DATA SECTION:

---------------

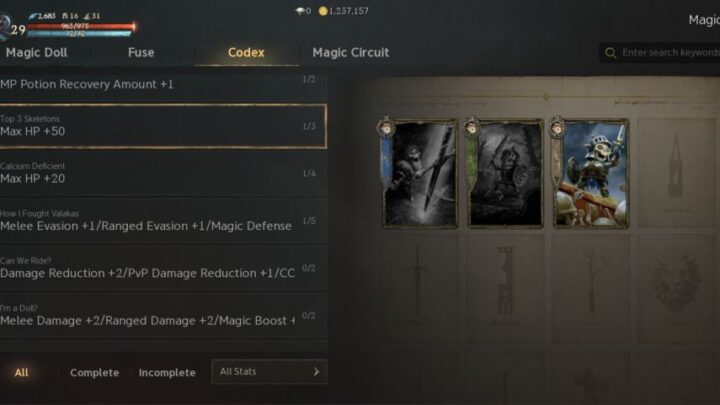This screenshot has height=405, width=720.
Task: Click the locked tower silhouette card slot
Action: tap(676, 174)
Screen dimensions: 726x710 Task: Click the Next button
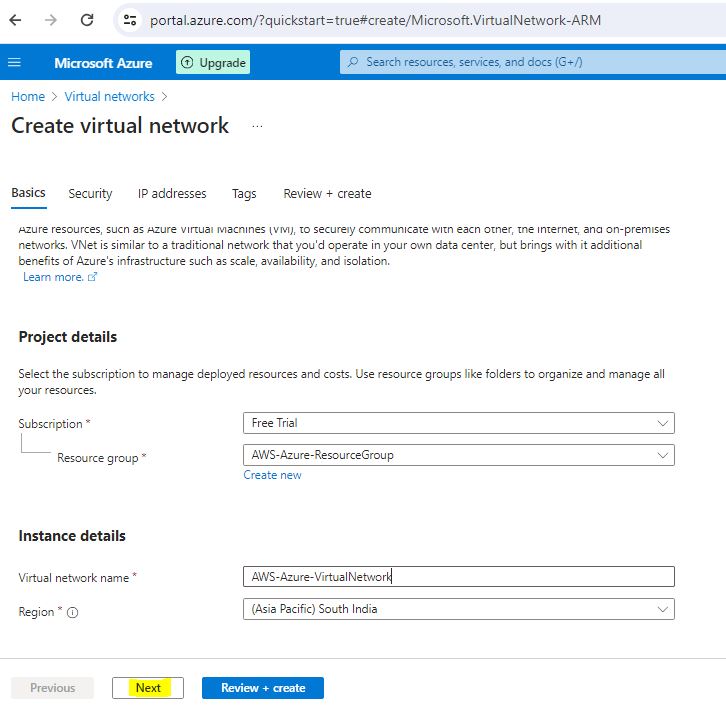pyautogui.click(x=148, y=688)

---------------

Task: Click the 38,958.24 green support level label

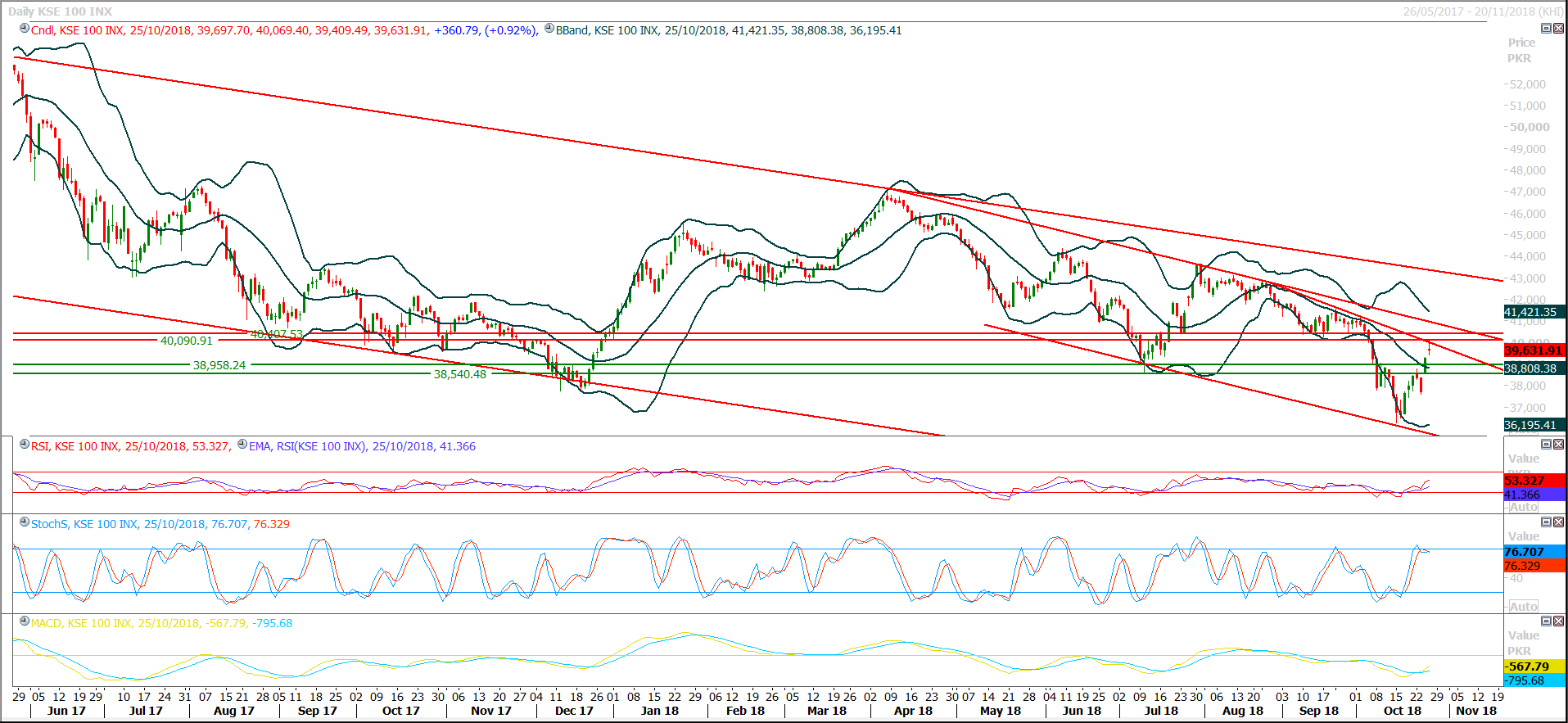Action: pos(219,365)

---------------

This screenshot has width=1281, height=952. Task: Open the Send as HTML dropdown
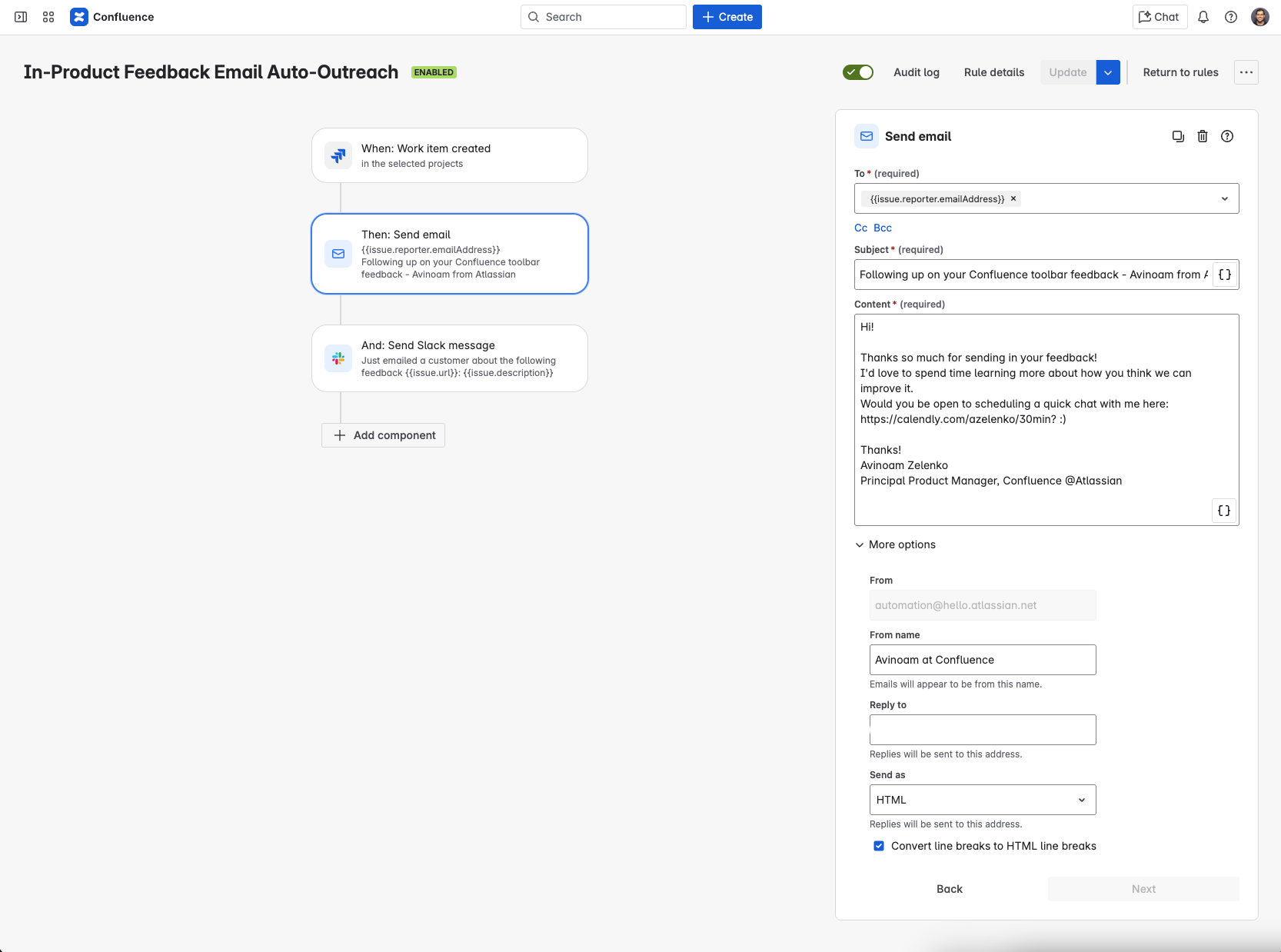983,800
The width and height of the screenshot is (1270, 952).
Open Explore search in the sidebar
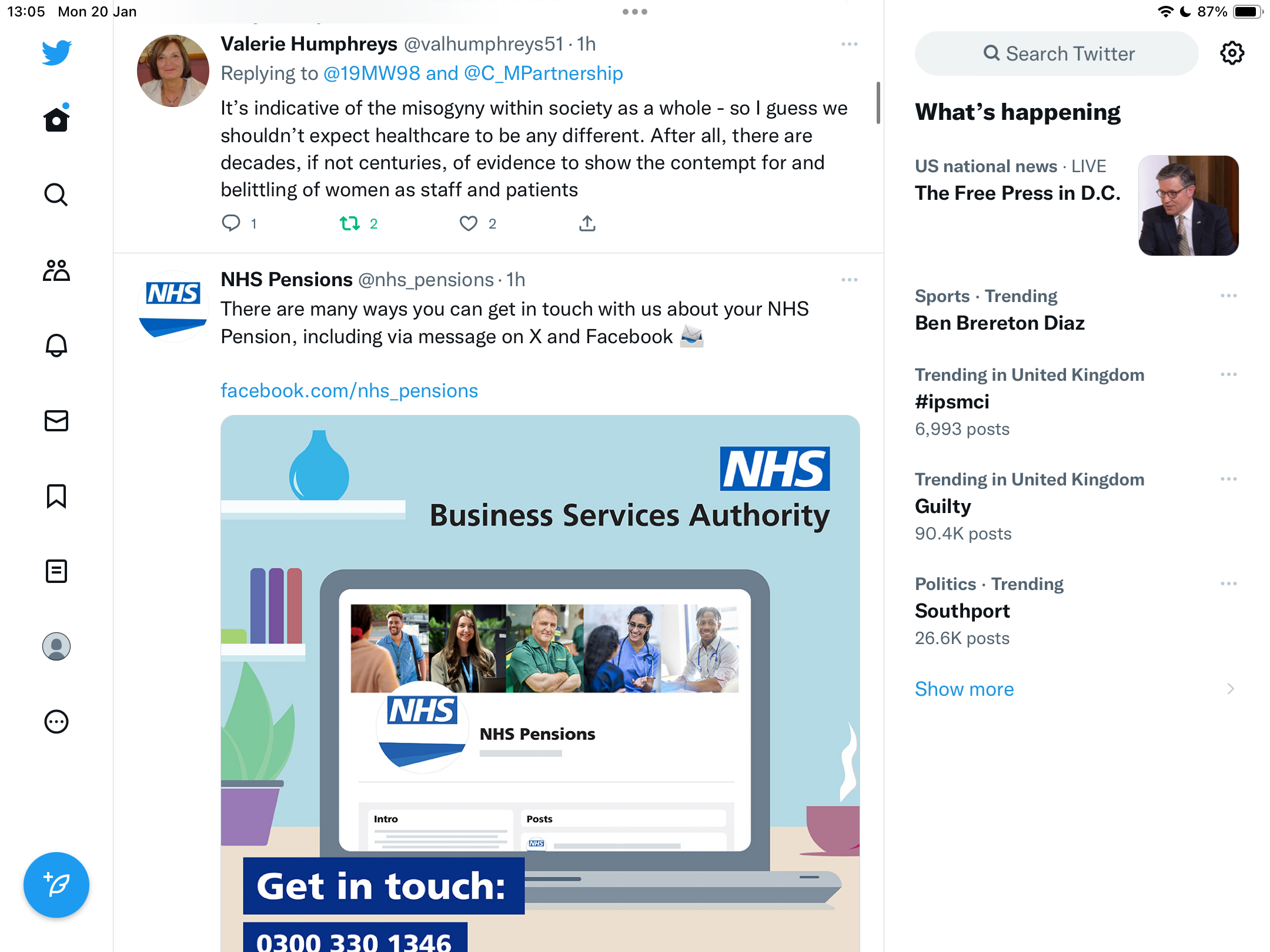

---------------

TASK TO COMPLETE: The expected output is the lines above from the one containing "This screenshot has width=1281, height=952." to the one containing "Open Explore search in the sidebar", both ends included, reproduced exactly with every picture left out.

WORKED SOLUTION:
This screenshot has width=1281, height=952. Task: Open the Send as HTML dropdown
983,800
The width and height of the screenshot is (1270, 952).
Open Explore search in the sidebar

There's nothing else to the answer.